**Task to carry out**
Please copy every record below exactly and leave out the pictures.

Stored dataset items:
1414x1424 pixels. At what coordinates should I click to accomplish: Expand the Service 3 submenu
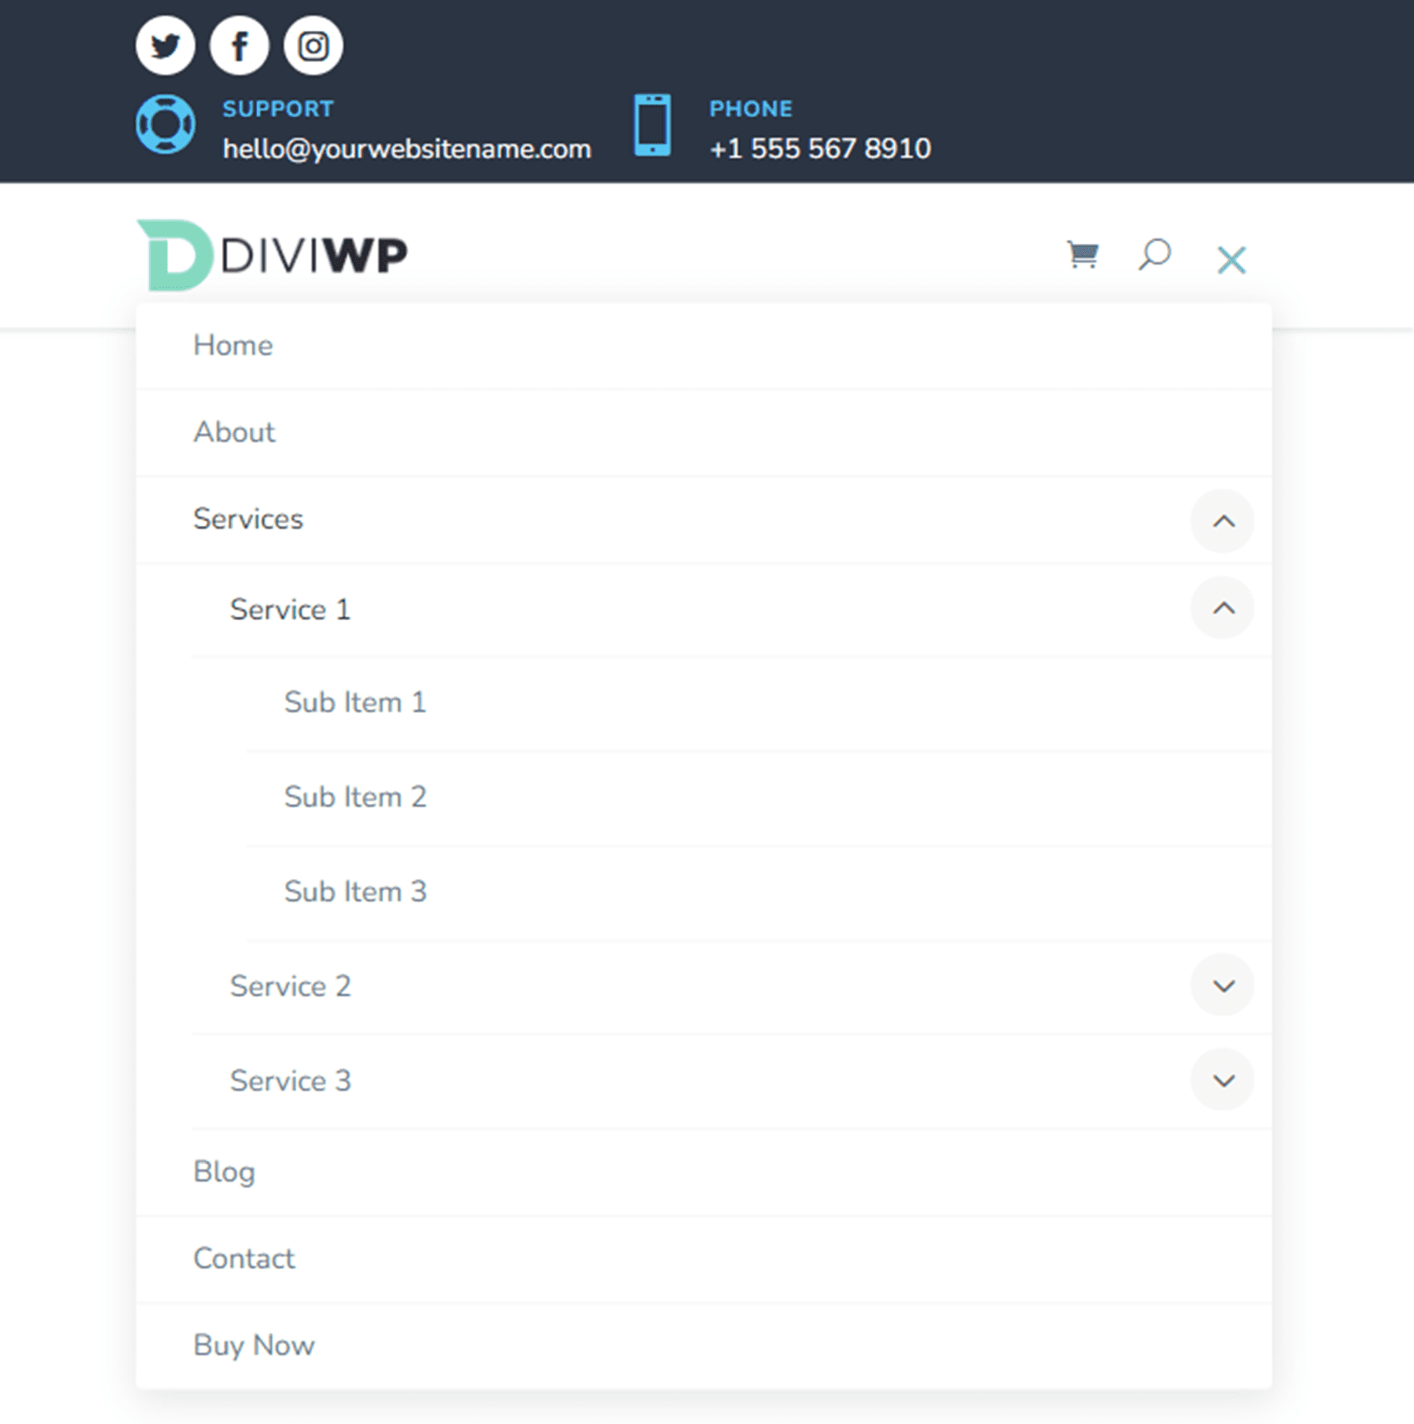point(1222,1080)
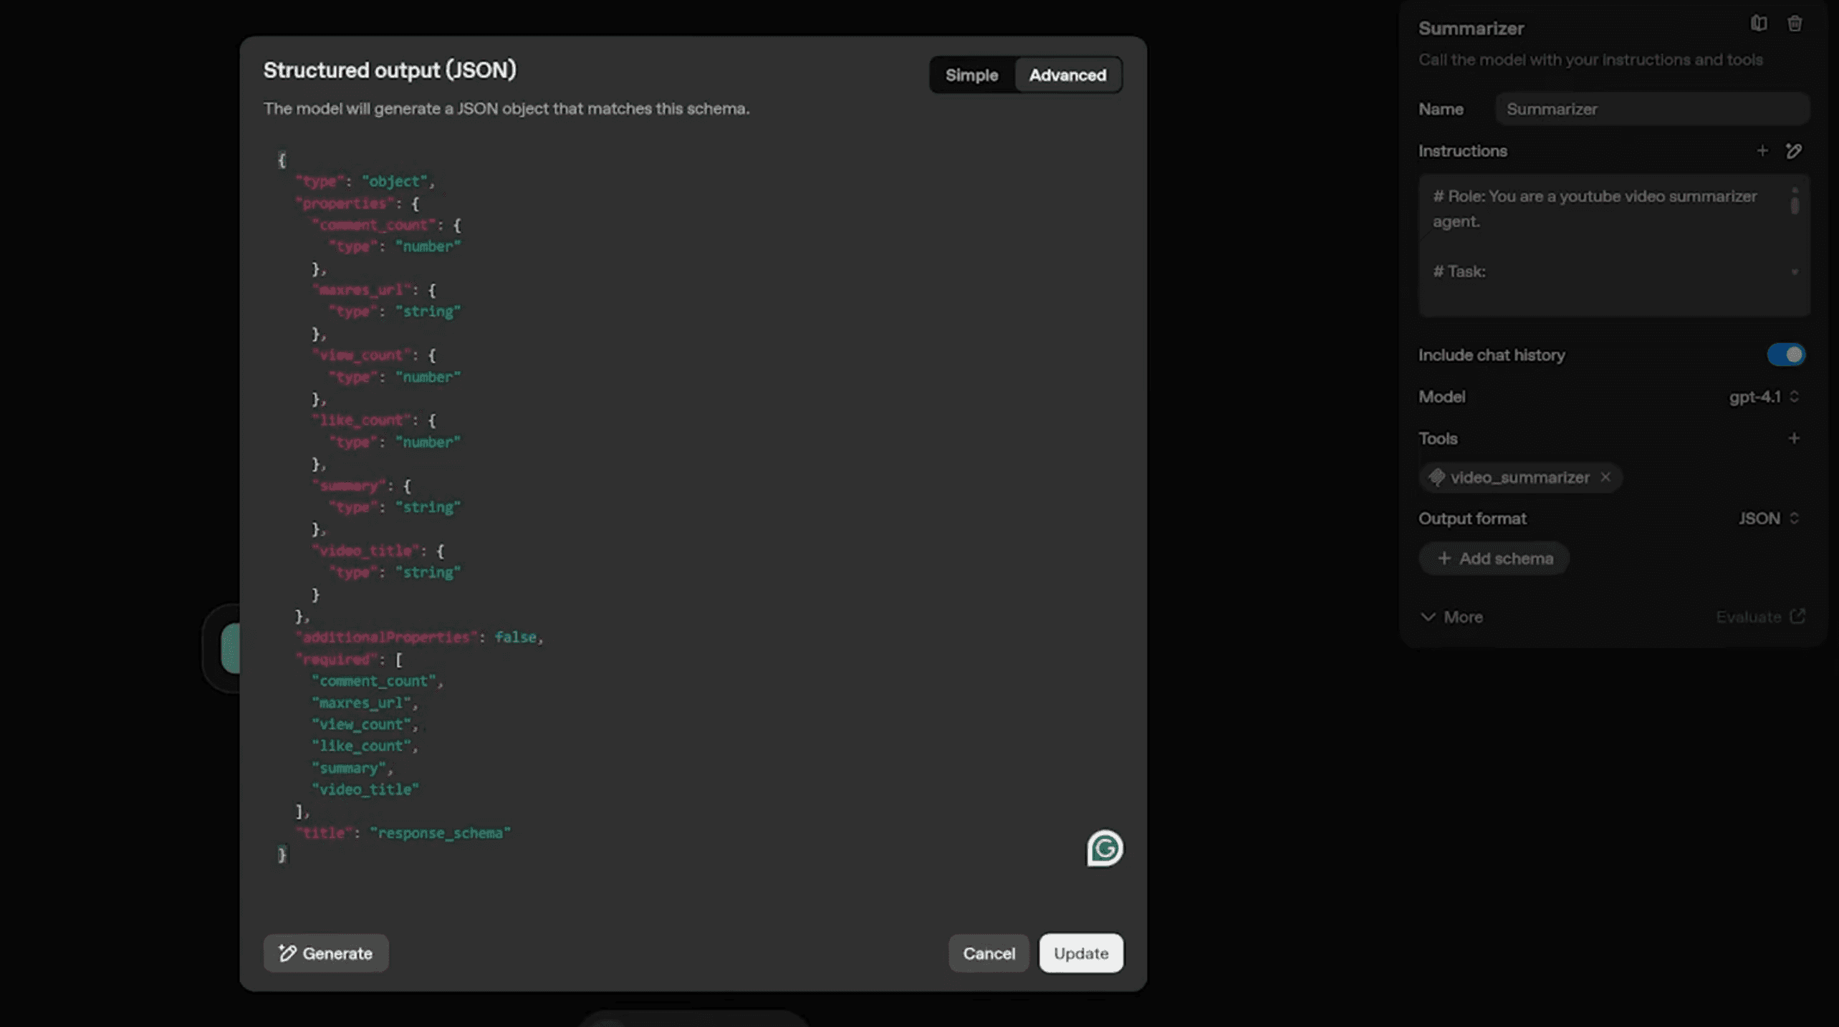The image size is (1839, 1027).
Task: Click the Summarizer name input field
Action: (1651, 108)
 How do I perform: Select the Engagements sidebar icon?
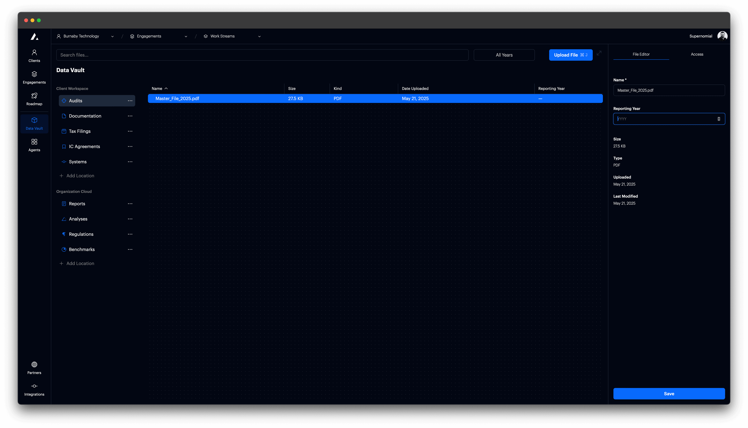(x=34, y=77)
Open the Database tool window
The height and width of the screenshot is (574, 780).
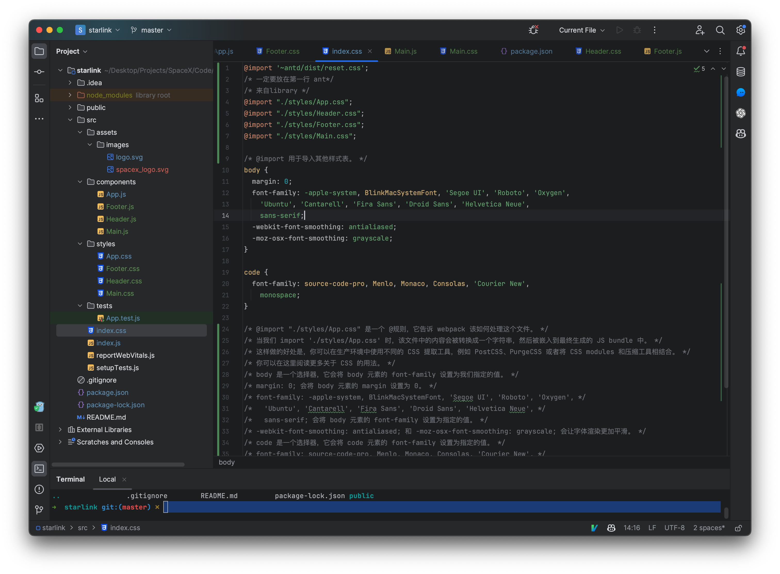pos(741,72)
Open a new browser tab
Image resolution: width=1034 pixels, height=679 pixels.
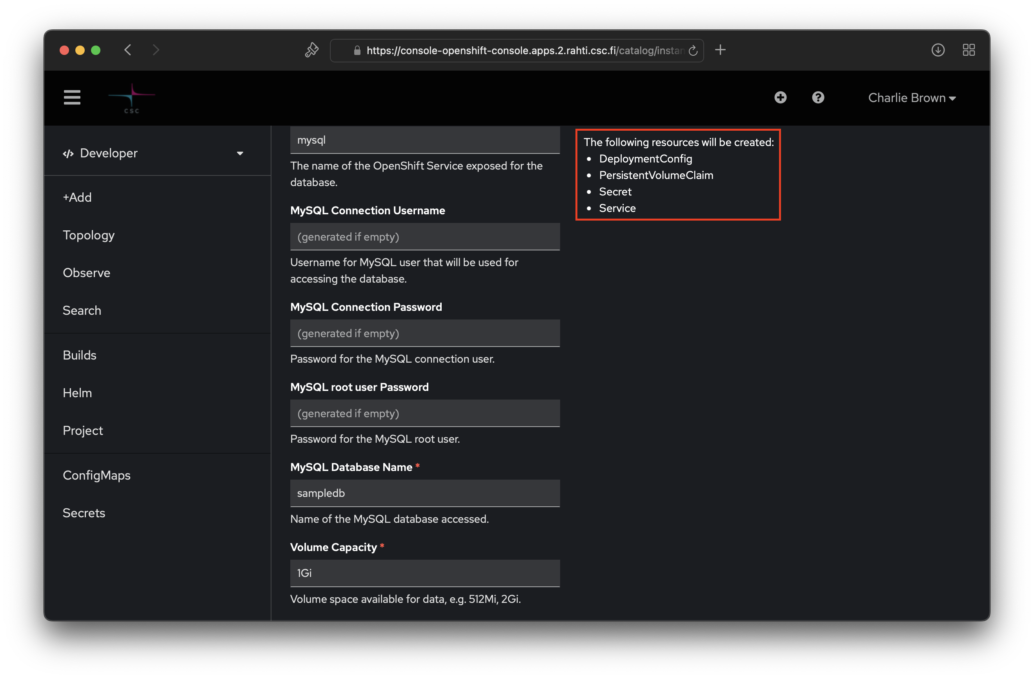[x=720, y=50]
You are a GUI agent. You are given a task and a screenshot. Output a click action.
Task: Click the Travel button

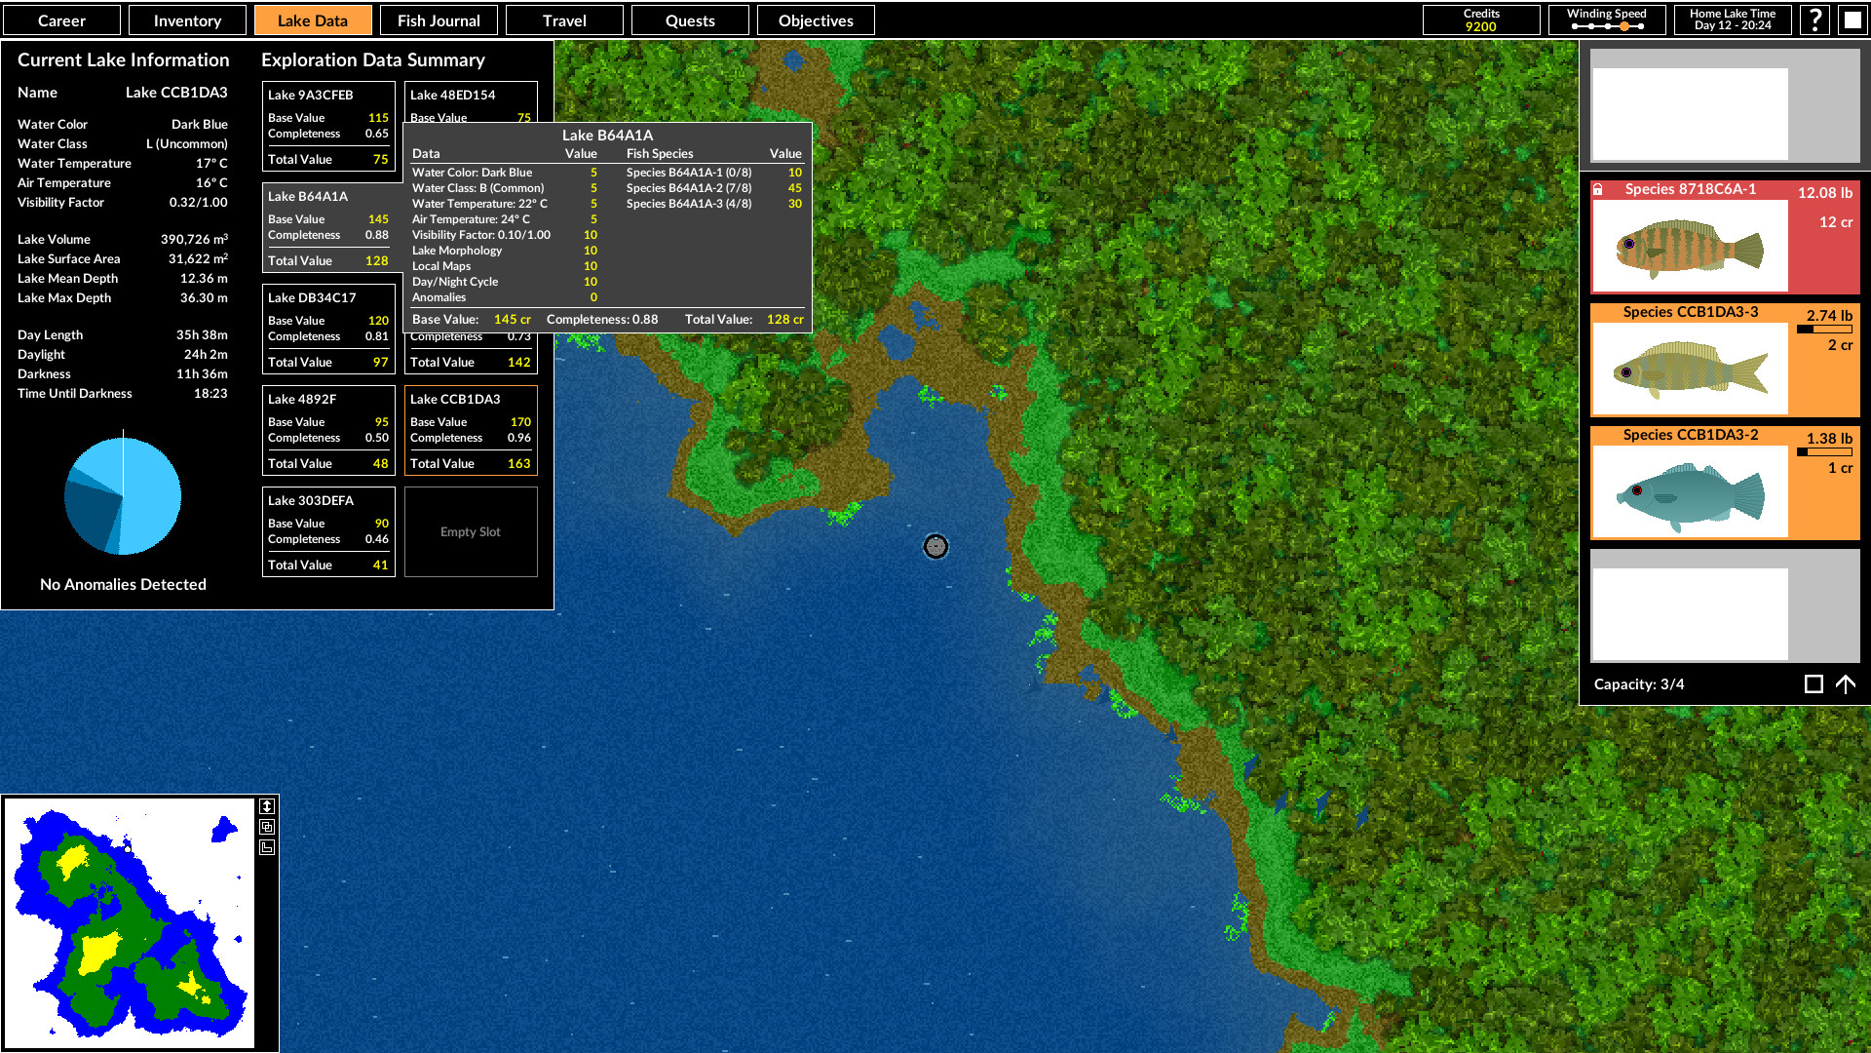(564, 20)
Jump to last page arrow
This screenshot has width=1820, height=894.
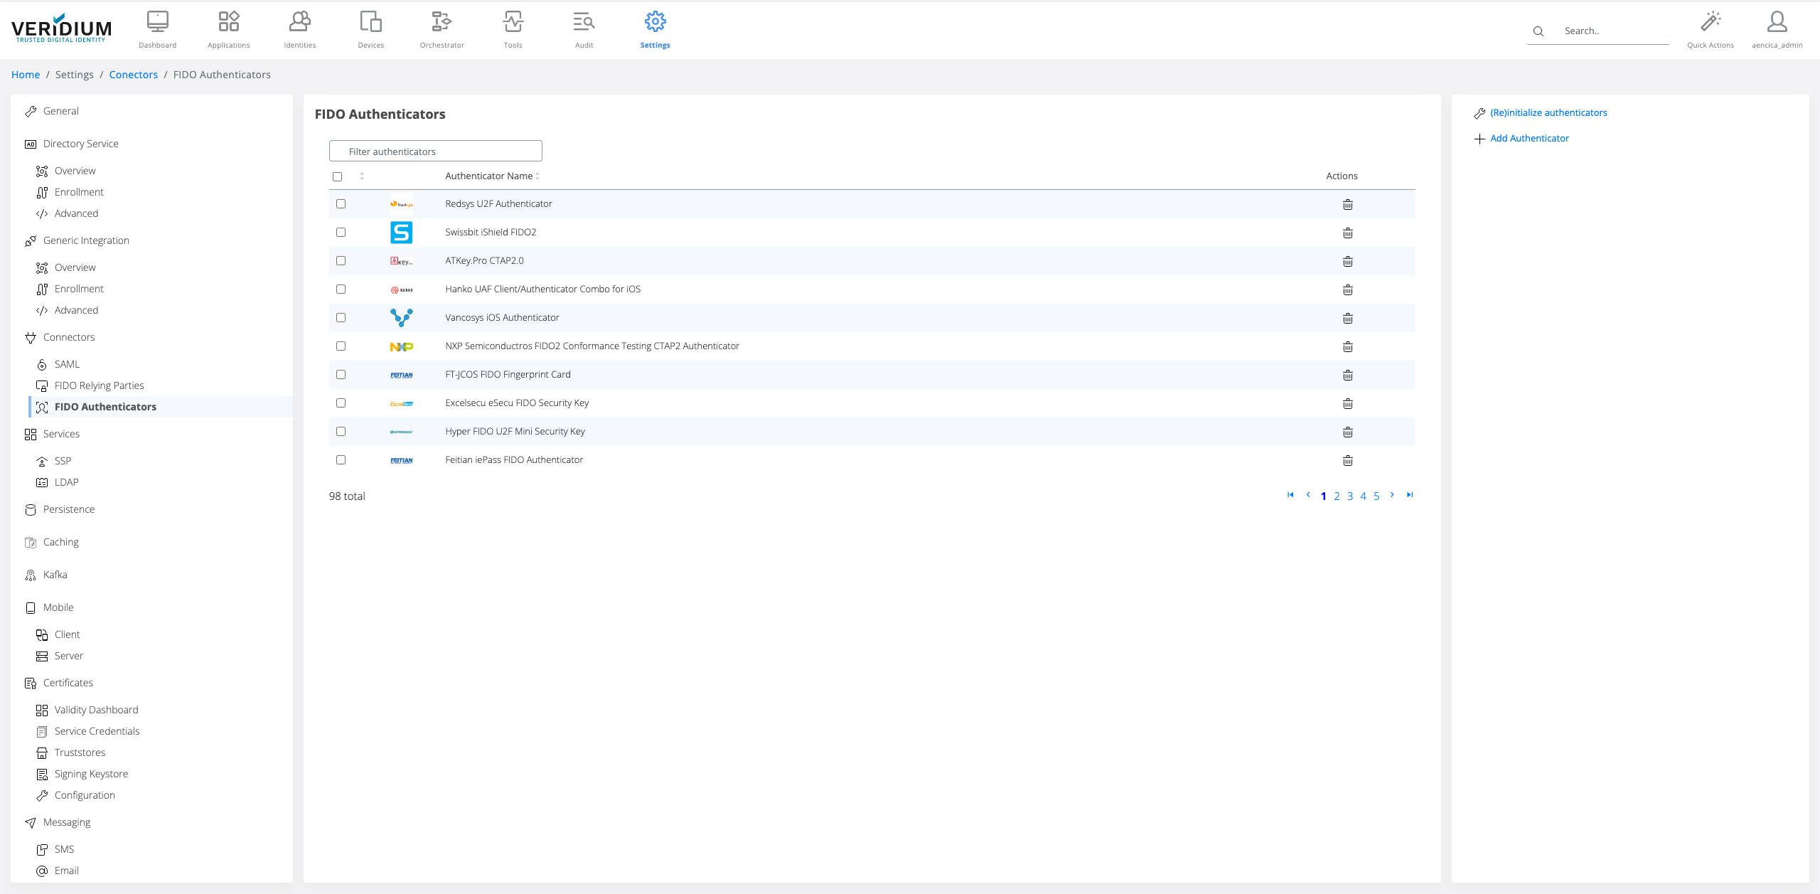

**Answer box**
1414x1424 pixels. At what coordinates should I click to accomplish: Expand the Service 3 submenu
point(1222,1080)
The image size is (1839, 1027).
Task: Click the Summarizer name input field
Action: (1651, 108)
 How do I perform: Select the Engagements sidebar icon?
(x=34, y=77)
Open the Database tool window
The height and width of the screenshot is (574, 780).
pos(741,72)
Open a new browser tab
Image resolution: width=1034 pixels, height=679 pixels.
[x=720, y=50]
You are a GUI agent. You are given a task and a screenshot. Output a click action.
Task: Click the Travel button

(564, 20)
Jump to last page arrow
This screenshot has width=1820, height=894.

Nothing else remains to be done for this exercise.